WHAT THE EXERCISE ASKS - Set down all of the records word for word.

Dataset entries
===

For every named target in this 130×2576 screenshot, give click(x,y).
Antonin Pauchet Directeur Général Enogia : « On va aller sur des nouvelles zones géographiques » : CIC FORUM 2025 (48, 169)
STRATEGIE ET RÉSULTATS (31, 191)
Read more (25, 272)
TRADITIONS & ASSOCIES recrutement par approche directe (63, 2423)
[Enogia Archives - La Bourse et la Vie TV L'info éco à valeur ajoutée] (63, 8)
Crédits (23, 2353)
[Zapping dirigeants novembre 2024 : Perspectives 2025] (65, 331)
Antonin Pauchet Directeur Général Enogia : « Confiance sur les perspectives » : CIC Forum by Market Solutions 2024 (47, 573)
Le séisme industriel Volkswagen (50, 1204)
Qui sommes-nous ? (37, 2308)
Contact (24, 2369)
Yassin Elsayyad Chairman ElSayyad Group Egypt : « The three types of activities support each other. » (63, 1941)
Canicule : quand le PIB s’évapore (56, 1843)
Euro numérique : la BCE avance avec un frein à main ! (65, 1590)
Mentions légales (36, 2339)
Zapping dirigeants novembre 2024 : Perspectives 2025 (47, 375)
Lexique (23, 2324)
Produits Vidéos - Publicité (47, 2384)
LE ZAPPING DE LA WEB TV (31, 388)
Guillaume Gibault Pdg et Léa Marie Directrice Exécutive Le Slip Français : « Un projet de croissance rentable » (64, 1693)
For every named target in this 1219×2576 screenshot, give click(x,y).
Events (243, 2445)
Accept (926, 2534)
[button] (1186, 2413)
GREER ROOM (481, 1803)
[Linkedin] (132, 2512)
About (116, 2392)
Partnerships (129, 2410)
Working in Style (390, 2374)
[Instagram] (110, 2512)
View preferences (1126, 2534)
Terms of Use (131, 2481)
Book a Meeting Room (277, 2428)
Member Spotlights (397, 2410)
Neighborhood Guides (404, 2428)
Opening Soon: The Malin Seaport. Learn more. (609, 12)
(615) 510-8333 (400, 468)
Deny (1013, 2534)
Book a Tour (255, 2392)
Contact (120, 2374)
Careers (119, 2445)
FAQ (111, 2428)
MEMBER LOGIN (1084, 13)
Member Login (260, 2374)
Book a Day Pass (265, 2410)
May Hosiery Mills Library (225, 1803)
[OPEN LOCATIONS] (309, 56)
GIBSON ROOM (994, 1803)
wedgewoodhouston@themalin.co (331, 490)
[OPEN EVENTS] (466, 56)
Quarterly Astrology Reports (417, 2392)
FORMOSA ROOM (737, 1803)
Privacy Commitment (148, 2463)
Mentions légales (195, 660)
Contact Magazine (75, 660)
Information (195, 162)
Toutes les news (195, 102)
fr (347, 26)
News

===

ANSWER BOX -
For every named target in this 130×2576 screenshot, give click(x,y).
Antonin Pauchet Directeur Général Enogia : « On va aller sur des nouvelles zones géographiques » : CIC FORUM 2025 (48, 169)
STRATEGIE ET RÉSULTATS (31, 191)
Read more (25, 272)
TRADITIONS & ASSOCIES recrutement par approche directe (63, 2423)
[Enogia Archives - La Bourse et la Vie TV L'info éco à valeur ajoutée] (63, 8)
Crédits (23, 2353)
[Zapping dirigeants novembre 2024 : Perspectives 2025] (65, 331)
Antonin Pauchet Directeur Général Enogia : « Confiance sur les perspectives » : CIC Forum by Market Solutions 2024 (47, 573)
Le séisme industriel Volkswagen (50, 1204)
Qui sommes-nous ? (37, 2308)
Contact (24, 2369)
Yassin Elsayyad Chairman ElSayyad Group Egypt : « The three types of activities support each other. » (63, 1941)
Canicule : quand le PIB s’évapore (56, 1843)
Euro numérique : la BCE avance avec un frein à main ! (65, 1590)
Mentions légales (36, 2339)
Zapping dirigeants novembre 2024 : Perspectives 2025 (47, 375)
Lexique (23, 2324)
Produits Vidéos - Publicité (47, 2384)
LE ZAPPING DE LA WEB TV (31, 388)
Guillaume Gibault Pdg et Léa Marie Directrice Exécutive Le Slip Français : « Un projet de croissance rentable » (64, 1693)
For every named target in this 1219×2576 screenshot, give click(x,y).
Events (243, 2445)
Accept (926, 2534)
[button] (1186, 2413)
GREER ROOM (481, 1803)
[Linkedin] (132, 2512)
About (116, 2392)
Partnerships (129, 2410)
Working in Style (390, 2374)
[Instagram] (110, 2512)
View preferences (1126, 2534)
Terms of Use (131, 2481)
Book a Meeting Room (277, 2428)
Member Spotlights (397, 2410)
Neighborhood Guides (404, 2428)
Opening Soon: The Malin Seaport. Learn more. (609, 12)
(615) 510-8333 (400, 468)
Deny (1013, 2534)
Book a Tour (255, 2392)
Contact (120, 2374)
Careers (119, 2445)
FAQ (111, 2428)
MEMBER LOGIN (1084, 13)
Member Login (260, 2374)
Book a Day Pass (265, 2410)
May Hosiery Mills Library (225, 1803)
[OPEN LOCATIONS] (309, 56)
GIBSON ROOM (994, 1803)
wedgewoodhouston@themalin.co (331, 490)
[OPEN EVENTS] (466, 56)
Quarterly Astrology Reports (417, 2392)
FORMOSA ROOM (737, 1803)
Privacy Commitment (148, 2463)
Mentions légales (195, 660)
Contact Magazine (75, 660)
Information (195, 162)
Toutes les news (195, 102)
fr (347, 26)
News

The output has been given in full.